TASK TO CARRY OUT: Among the entries below, find every line that contains the string "each", then copy it.

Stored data
══════
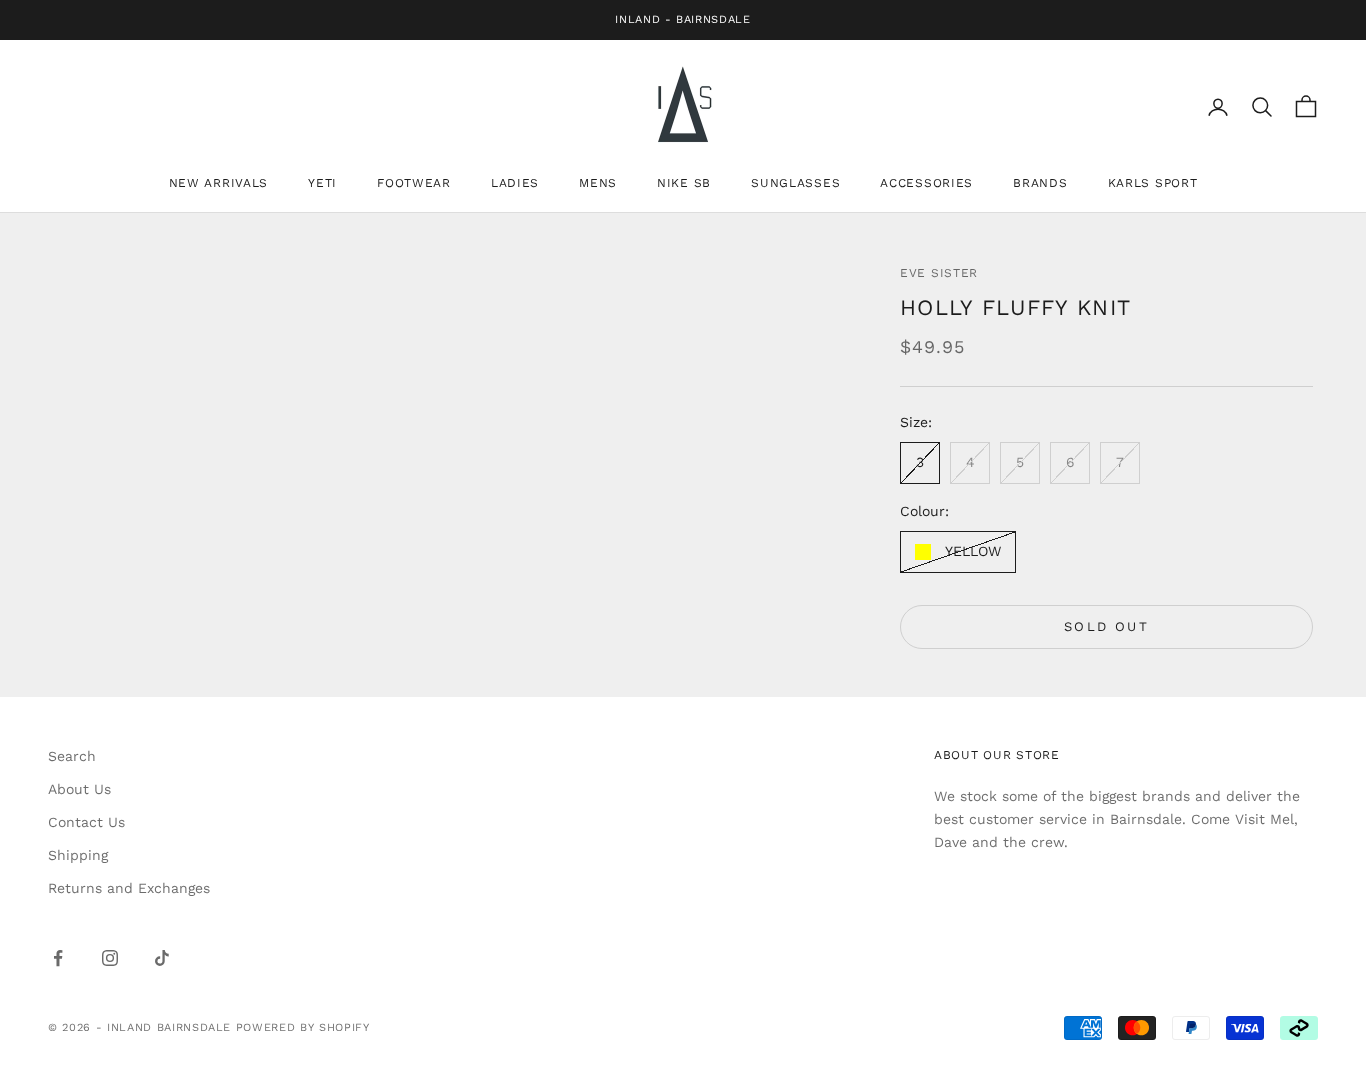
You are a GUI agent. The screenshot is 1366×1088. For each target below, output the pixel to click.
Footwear (414, 184)
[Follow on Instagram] (110, 958)
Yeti (322, 184)
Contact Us (86, 822)
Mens (598, 184)
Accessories (926, 184)
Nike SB (684, 184)
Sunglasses (795, 184)
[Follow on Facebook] (58, 958)
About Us (79, 789)
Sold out (1106, 626)
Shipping (78, 855)
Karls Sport (1153, 184)
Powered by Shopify (303, 1027)
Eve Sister (939, 273)
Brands (1040, 184)
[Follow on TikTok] (162, 958)
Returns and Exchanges (129, 888)
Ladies (515, 184)
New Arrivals (219, 184)
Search (72, 756)
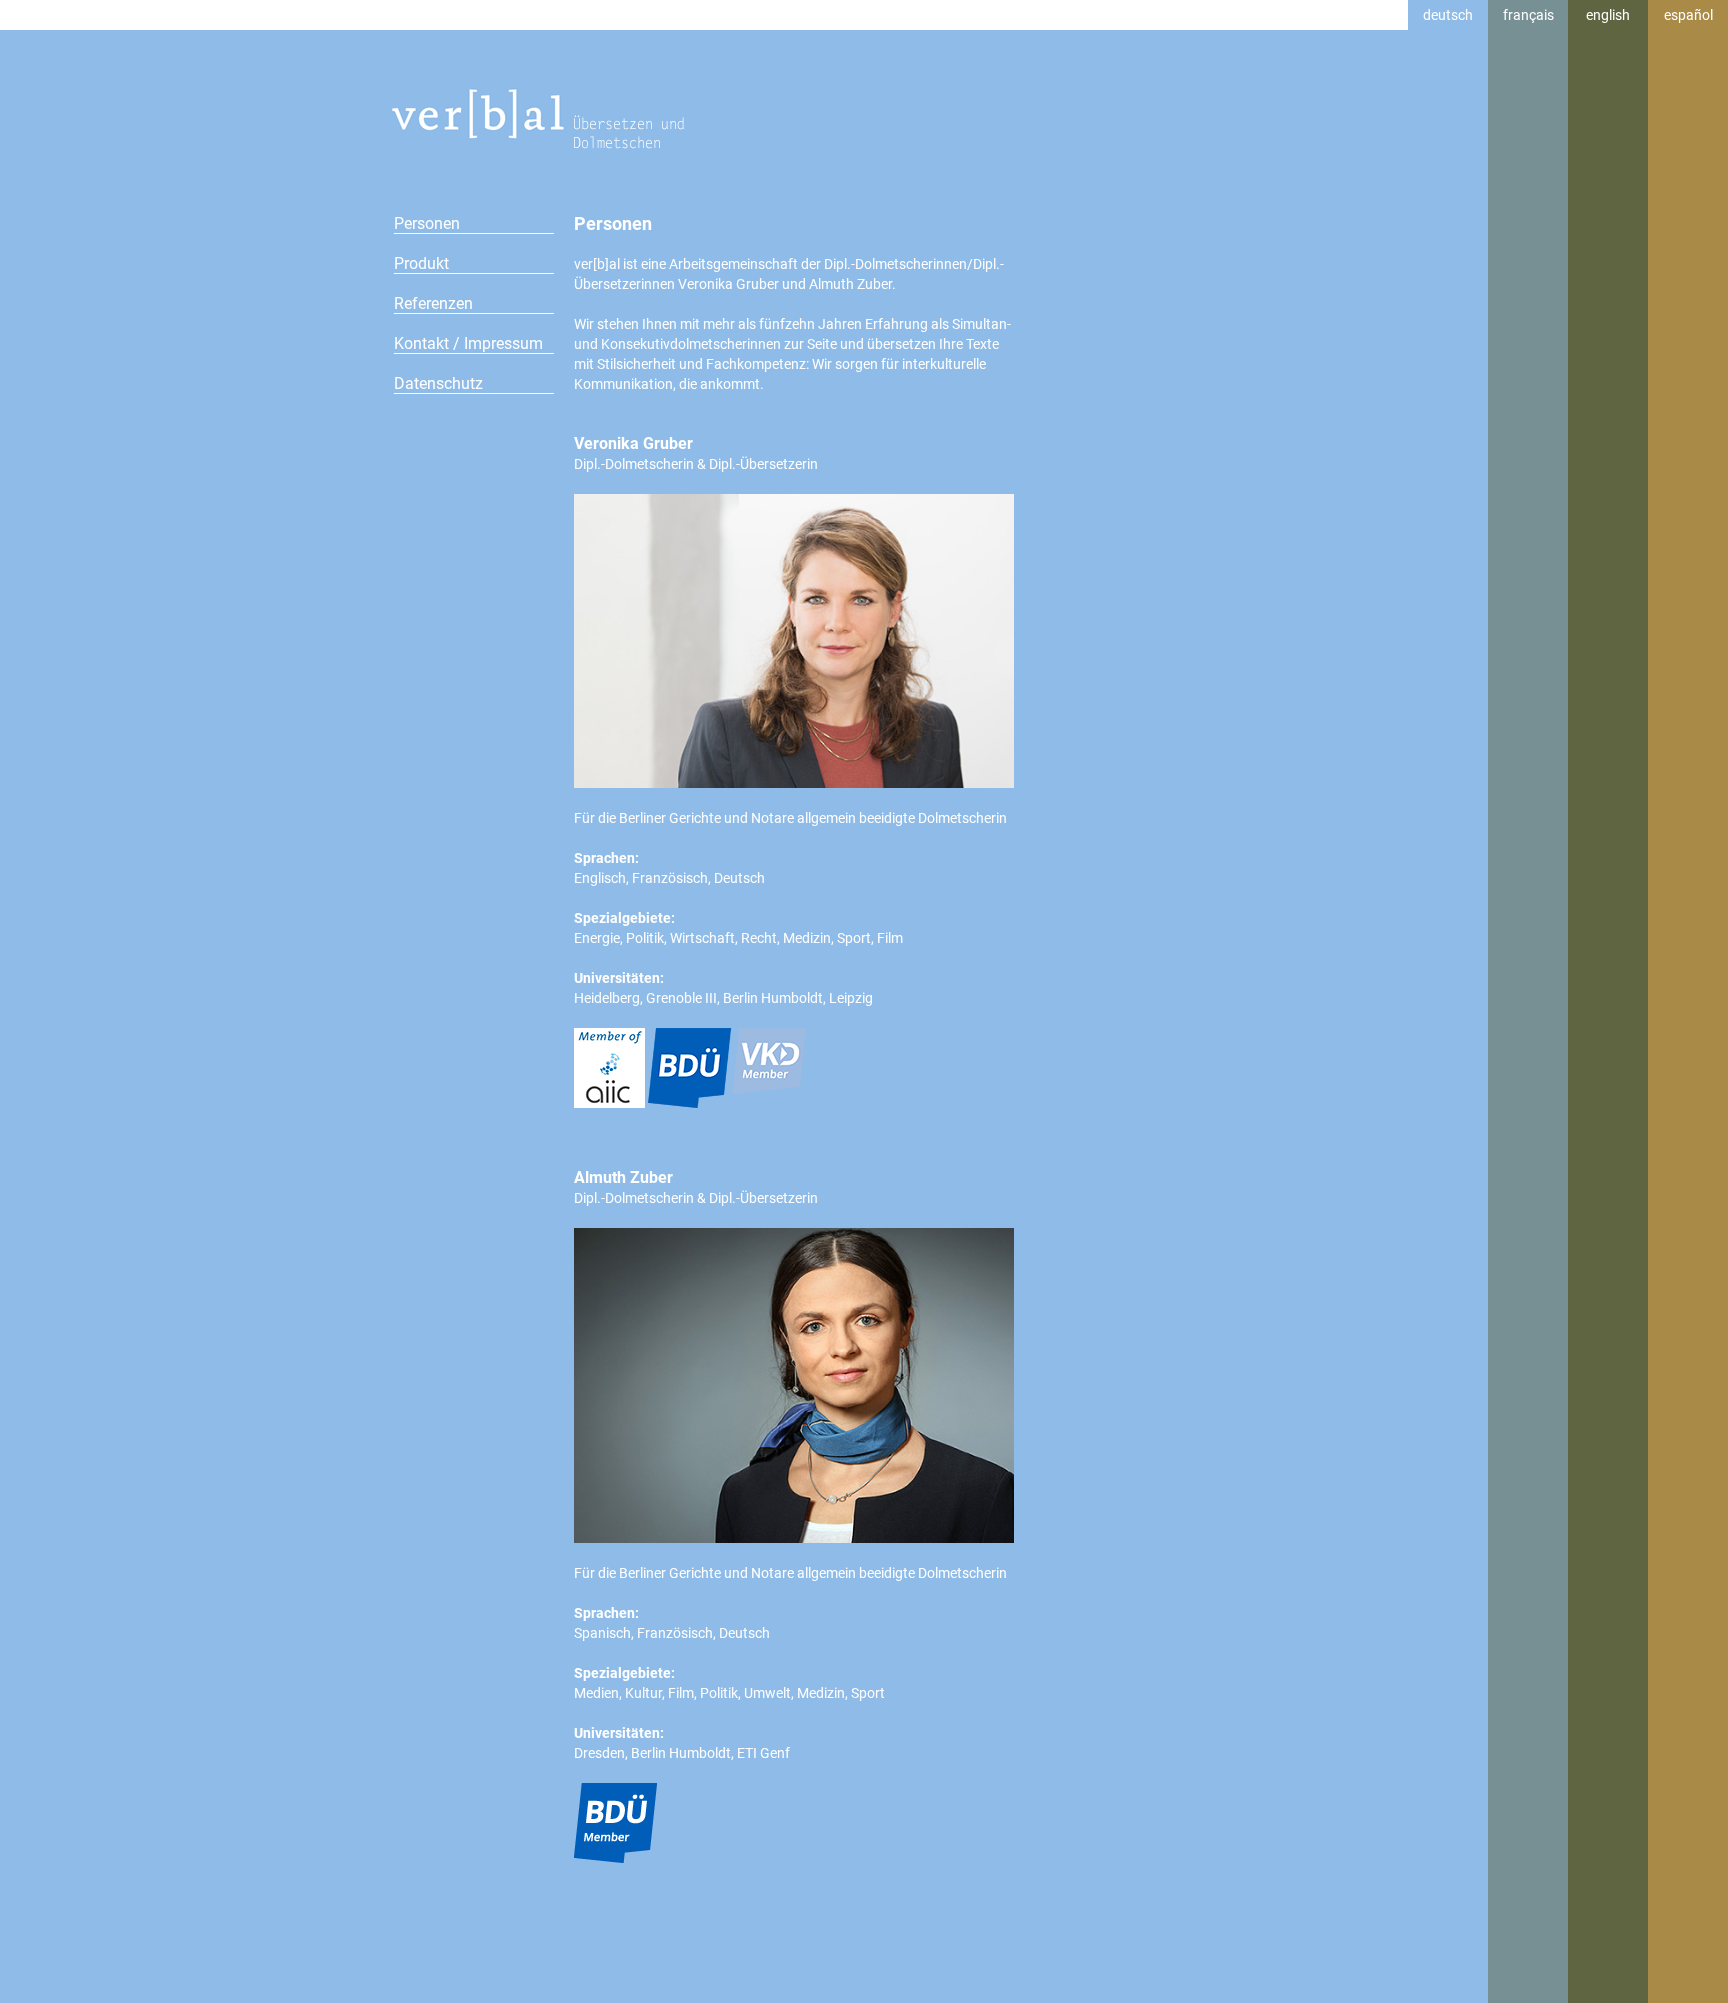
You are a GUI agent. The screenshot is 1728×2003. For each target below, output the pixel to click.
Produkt (421, 263)
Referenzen (433, 303)
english (1608, 15)
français (1528, 15)
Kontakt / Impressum (468, 343)
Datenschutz (438, 383)
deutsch (1448, 15)
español (1688, 15)
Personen (427, 223)
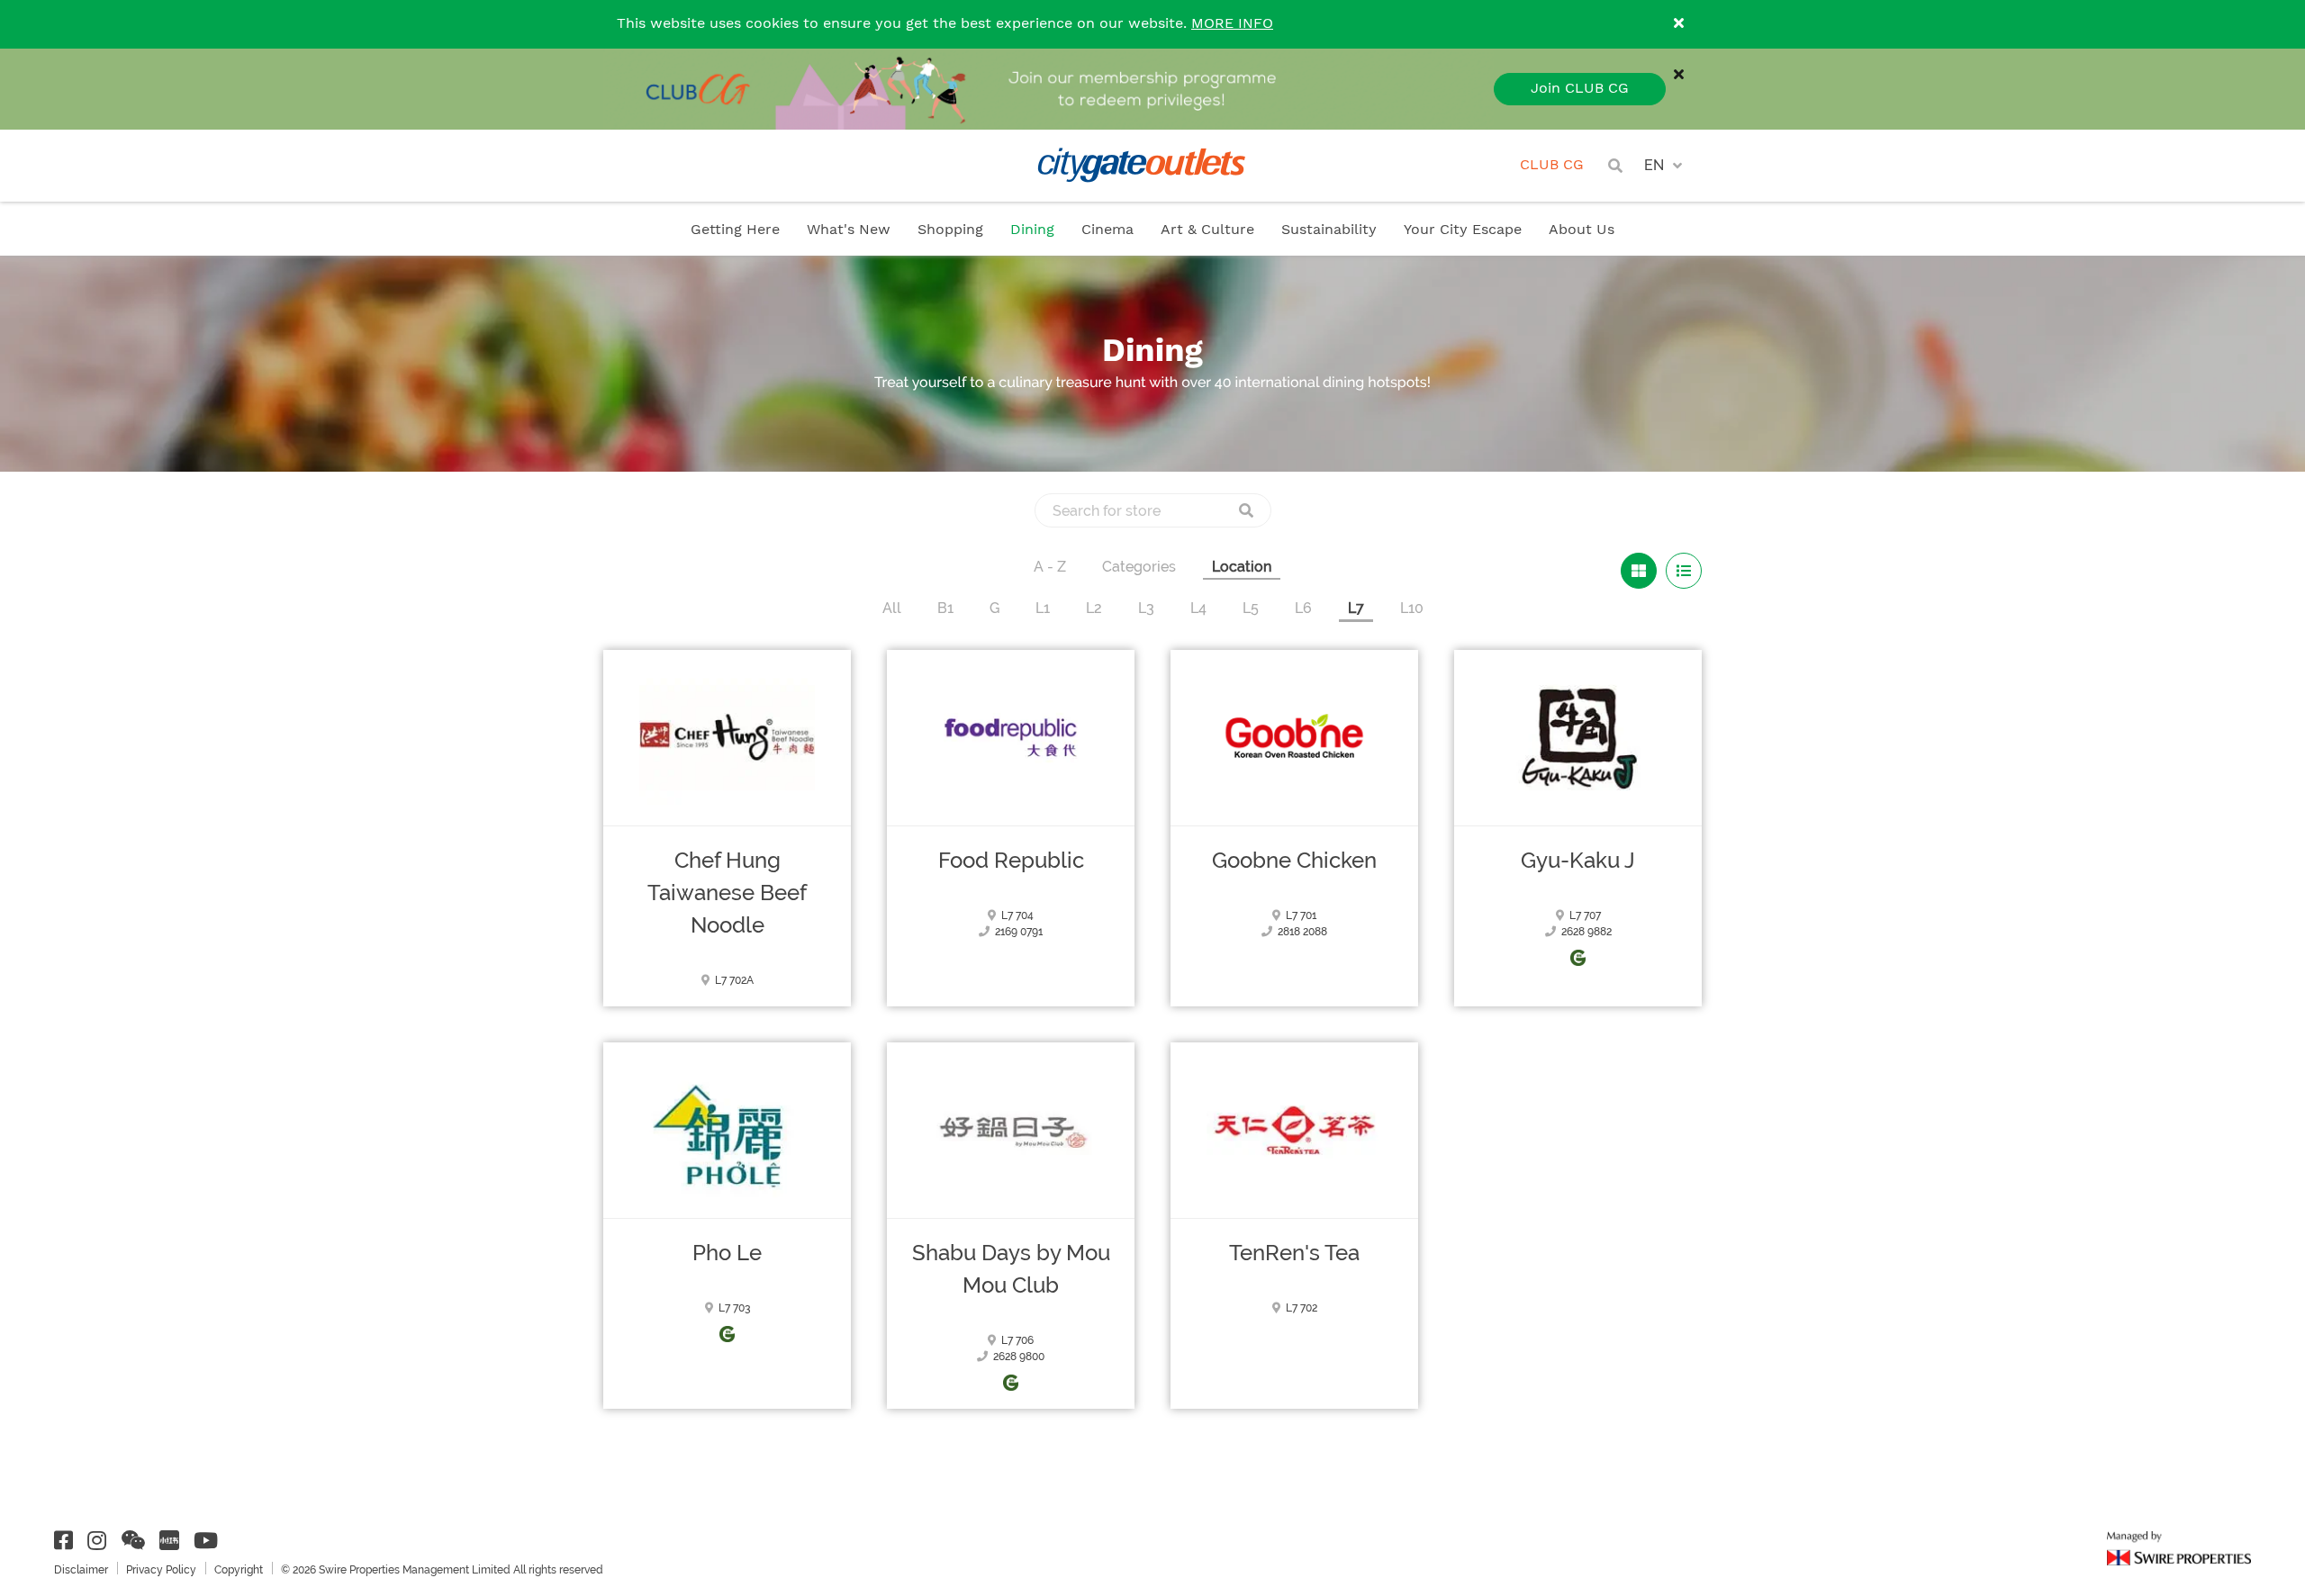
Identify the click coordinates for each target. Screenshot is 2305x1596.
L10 (1412, 608)
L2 (1094, 608)
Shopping (950, 230)
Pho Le (727, 1253)
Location (1241, 566)
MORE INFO (1232, 23)
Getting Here (735, 230)
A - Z (1050, 566)
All (891, 608)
══════
EXERCISE SOLUTION:
You are a GUI agent. The screenshot is 1366×1088. For each target below, output the pixel to click.
You are a GUI agent. The screenshot is 1728×2003. For each target below, output the pixel to click.
Identify the click coordinates for each target. Screenshot is 2305x1596.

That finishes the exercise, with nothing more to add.